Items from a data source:
━━━━━━━━━━━━━━━━

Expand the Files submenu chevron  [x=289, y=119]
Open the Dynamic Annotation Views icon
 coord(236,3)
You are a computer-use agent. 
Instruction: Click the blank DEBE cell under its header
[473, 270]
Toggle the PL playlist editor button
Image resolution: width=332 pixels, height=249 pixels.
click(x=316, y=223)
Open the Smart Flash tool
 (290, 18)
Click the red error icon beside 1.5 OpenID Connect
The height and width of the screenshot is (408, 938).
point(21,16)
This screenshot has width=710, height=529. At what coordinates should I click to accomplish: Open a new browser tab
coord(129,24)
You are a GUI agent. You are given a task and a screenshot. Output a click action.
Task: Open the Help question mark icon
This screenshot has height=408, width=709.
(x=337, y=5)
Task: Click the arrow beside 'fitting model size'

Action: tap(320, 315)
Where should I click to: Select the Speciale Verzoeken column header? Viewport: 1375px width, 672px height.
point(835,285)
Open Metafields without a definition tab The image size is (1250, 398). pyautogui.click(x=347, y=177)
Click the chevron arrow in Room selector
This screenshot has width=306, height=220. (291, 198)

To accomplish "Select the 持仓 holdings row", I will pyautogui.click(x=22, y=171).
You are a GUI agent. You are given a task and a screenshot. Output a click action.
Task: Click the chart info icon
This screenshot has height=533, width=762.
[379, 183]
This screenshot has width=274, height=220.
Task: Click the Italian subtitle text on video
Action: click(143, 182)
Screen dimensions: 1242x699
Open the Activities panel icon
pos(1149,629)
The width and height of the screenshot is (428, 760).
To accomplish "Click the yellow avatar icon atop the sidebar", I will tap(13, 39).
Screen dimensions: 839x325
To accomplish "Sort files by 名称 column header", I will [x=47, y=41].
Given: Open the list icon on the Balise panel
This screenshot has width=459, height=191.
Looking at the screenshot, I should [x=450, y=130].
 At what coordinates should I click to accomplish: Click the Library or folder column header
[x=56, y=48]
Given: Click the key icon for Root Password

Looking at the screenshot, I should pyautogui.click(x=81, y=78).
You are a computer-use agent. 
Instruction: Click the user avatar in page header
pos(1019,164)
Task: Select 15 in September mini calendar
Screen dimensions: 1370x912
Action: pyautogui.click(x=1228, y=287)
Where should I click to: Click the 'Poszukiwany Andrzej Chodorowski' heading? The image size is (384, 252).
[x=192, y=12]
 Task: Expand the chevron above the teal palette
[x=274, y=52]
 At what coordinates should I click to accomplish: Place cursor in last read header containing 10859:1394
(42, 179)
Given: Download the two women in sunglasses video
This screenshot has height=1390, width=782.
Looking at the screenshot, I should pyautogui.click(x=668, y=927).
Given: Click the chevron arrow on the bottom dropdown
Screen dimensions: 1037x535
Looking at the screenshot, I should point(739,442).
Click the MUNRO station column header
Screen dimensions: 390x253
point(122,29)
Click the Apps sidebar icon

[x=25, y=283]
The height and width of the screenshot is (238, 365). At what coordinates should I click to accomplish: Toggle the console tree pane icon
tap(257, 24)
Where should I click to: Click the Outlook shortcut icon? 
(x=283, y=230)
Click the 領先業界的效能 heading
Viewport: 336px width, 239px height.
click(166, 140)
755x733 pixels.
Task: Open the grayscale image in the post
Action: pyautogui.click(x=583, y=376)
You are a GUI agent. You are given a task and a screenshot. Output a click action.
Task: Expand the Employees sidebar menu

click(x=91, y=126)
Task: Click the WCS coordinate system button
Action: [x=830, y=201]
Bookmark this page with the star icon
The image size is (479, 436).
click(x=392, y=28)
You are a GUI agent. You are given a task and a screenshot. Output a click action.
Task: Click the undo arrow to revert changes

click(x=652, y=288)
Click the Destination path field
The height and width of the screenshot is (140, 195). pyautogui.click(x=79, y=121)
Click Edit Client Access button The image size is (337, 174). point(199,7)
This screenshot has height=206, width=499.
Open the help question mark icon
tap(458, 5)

━━━━━━━━━━━━━━━━

● **EXERCISE**:
Go through the entries and return each line where the word "will" appears.

● **YOUR SOLUTION**:
To accomplish "Select the 持仓 holdings row", I will pyautogui.click(x=22, y=171).
To accomplish "Click the yellow avatar icon atop the sidebar", I will tap(13, 39).
To accomplish "Sort files by 名称 column header", I will [x=47, y=41].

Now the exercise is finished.